Weekly News Column by:
Brenda Langerud

December 5, 2005

Healthy Holiday Meals

             “Oxymoron” – a combination of contradictory or incongruous words, such as “cruel kindness” or “silent two-year-old”.  The phrase “healthy holiday meals” could be described as an oxymoron.  When we think of holiday foods, visions of rich desserts, calorie-laden sauces and gravies, and trays of special cookies and sweets often come to mind.  Food is an integral part of celebrations and celebration food isn’t often whole-grain, fat-free or low-calorie.  There are though, several relatively painless healthy eating choices we can make during the holiday food season.

            - Pace, don’t race.  Pay attention to how quickly you eat and exactly what you eat and drink.  Have you ever sat down with a full bag of chips to watch your favorite TV show, planning to eat only part of the bag?  By the end of the program, most of us will have eaten the entire bag.  We are distracted by the program and continue eating with little thought to and awareness of our hunger level.   Savor the flavor of foods by eating slowly.

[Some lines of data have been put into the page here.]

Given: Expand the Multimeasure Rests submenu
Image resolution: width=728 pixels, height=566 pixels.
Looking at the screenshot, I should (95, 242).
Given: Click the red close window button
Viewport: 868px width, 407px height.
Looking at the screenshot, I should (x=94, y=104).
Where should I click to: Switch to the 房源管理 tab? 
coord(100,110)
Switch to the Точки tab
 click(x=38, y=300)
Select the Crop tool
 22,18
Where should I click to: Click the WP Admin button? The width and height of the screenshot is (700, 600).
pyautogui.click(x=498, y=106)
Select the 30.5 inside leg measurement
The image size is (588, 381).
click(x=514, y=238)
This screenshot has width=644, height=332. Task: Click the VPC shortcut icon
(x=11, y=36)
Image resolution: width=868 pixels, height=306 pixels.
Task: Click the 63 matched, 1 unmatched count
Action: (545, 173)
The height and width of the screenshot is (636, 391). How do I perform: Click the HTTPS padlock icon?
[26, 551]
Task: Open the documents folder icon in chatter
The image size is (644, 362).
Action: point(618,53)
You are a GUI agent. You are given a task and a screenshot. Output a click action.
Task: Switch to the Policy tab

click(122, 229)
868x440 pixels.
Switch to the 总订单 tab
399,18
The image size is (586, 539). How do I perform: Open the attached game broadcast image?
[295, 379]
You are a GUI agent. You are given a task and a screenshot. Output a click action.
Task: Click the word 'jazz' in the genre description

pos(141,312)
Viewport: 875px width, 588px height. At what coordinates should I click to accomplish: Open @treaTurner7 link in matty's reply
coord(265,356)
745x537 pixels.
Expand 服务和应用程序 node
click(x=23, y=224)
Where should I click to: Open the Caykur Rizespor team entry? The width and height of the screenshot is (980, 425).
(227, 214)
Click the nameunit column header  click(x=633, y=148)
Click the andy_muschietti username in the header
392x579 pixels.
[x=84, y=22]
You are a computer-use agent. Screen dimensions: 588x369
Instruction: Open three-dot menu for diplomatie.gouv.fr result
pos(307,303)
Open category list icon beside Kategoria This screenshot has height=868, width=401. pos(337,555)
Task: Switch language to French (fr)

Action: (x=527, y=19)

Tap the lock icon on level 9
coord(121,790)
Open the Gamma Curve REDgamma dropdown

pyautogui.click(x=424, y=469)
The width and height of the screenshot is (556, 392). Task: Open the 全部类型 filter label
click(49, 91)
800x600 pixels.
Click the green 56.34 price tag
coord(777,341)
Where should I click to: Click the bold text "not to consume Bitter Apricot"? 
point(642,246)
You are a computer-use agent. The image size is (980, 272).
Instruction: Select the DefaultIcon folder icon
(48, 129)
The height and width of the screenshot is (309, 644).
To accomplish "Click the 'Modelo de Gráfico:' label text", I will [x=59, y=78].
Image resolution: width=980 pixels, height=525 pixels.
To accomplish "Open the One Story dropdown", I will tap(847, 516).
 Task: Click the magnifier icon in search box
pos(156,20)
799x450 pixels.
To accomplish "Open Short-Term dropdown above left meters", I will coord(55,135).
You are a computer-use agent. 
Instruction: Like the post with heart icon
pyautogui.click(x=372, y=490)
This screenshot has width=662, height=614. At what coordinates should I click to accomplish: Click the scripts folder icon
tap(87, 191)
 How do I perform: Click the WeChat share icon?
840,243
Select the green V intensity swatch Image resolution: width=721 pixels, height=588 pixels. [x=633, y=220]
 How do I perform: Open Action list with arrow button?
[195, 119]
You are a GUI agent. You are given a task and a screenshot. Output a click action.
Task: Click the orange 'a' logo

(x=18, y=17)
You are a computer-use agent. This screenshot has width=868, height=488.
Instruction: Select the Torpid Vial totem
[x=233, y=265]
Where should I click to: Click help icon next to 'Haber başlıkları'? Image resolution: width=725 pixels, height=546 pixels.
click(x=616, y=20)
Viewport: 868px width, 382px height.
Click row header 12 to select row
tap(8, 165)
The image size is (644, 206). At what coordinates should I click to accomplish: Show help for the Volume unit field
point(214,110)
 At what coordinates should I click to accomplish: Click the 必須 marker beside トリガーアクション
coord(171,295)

It takes about 20 minutes for your brain to alert your stomach that you are satisfied.

            - Choose your drink.  Remember that alcohol is packed with calories.  A mixed drink can have as many as 500 calories and little nutritional value.  Choose light beer and wine over mixed drinks.  Consider fruit juice, low-cal sodas or even something as ordinary as water for your beverage of choice.  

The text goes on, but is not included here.